#### 原文

このページのまとめ
- 会社分割とは、事業を切り離し別会社に譲渡するM&A手法
- 会社分割は吸収分割と新設分割に分類される
- 会社分割のメリットは、「手続きが行いやすい」「必要な事業だけ分割できる」
- 会社分割では、「時間が掛かる」「債務を引き継ぐ可能性」に注意
- 会社分割をスムーズ行うためには、M&A仲介会社がおすすめ
「会社分割を実施したいけど、どのように進めるか分からない」と悩む経営者も多いのではないでしょうか。経営の立て直しや、選択と集中を目的に、実施を考えている企業も多いことでしょう。
会社分割をスムーズに行うためには、どのように進めるか実施する流れを知り、手続きや準備を行うことが大切です。本コラムでは、会社分割の種類やメリット、実施時の流れなどを解説します。
目次
会社分割とは
吸収分割 | 新設分割 | |
企業の設立 | 不要 | 必要 |
主な目的 | 経営統合、グループ内再編 | グループ内再編、合弁企業の設立 |
効力発生日 | 吸収分割契約で定めた日 | 新設会社を登記した日 |
会社分割とは、企業が持つ事業を切り離し、別会社に譲渡を行うM&Aの手法です。「吸収分割」「新設分割」の2種類に分類されます。会社分割の特徴は、企業が持つ施設や従業員なども含めて、包括的に承継される点です。一般的には、経営難の企業が事業再編を行う場合や、事業承継を目的に利用されます。

########
#### 提供データ

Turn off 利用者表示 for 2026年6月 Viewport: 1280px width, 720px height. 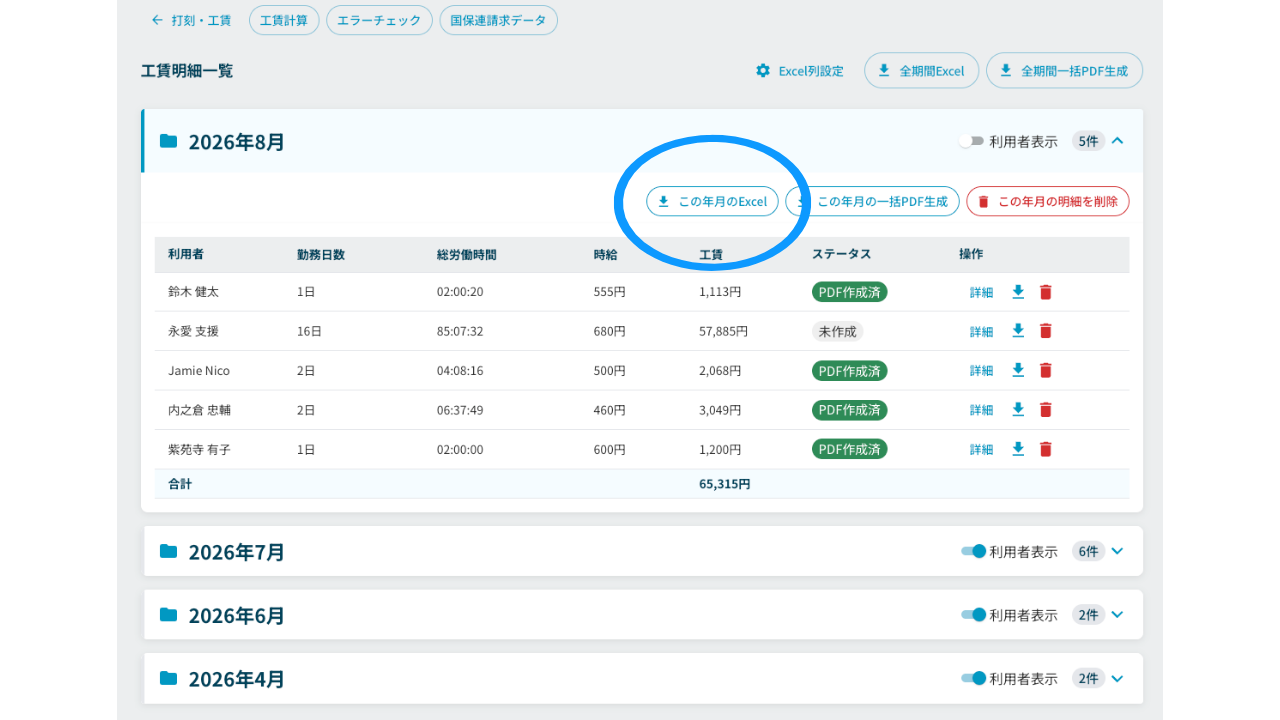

########

作業内容
A – 会社分割の解説によると、新設分割の効力発生日はいつか。
B – 会社分割の解説で「会社分割とは、企業が持つ事業を切り離し」で始まる段落を、主な事実を残して箇条書きにまとめよ。
C – 会社分割の解説を、最後の段落の後から書き続けてください。

各作業の結果
A – 新設会社を登記した日。

B –
- 企業が持つ事業を切り離し、別会社に譲渡するM&Aの手法
- 「吸収分割」「新設分割」の2種類に分類される
- 施設や従業員なども含めて包括的に承継される
- 一般に、経営難の企業の事業再編や事業承継を目的に利用される

C –
吸収分割
分社型分割 | 分割型分割 | |
対価を受け取る者 | 譲渡企業 | 譲渡企業の株主 |
仕訳・会計処理 | 分割会社の株主、分割会社、承継会社において必要 | 分割会社、承継会社において必要 |
会社法上の扱い | 規定されている | 規定されていない |
非適格分割の場合の課税対象 | 分割会社 | 分割会社、分割会社の株主 |
吸収分割とは、企業の一部あるいはすべての事業を既存の別企業に引き渡す手法です。新しい企業は誕生せず、既存企業に吸収される形で成立します。
吸収分割は、分社型と分割型の2つの種類に分けられます。分社型は、事業を引き渡す企業(譲渡企業)が、対価として譲受企業の株式などを受け取る方式です。
一方、分割型は、譲渡企業の株主が対価を受け取ります。対価として株式を受け取る場合は、譲渡企業の株主は、譲渡企業と譲受企業の両方の株主となります。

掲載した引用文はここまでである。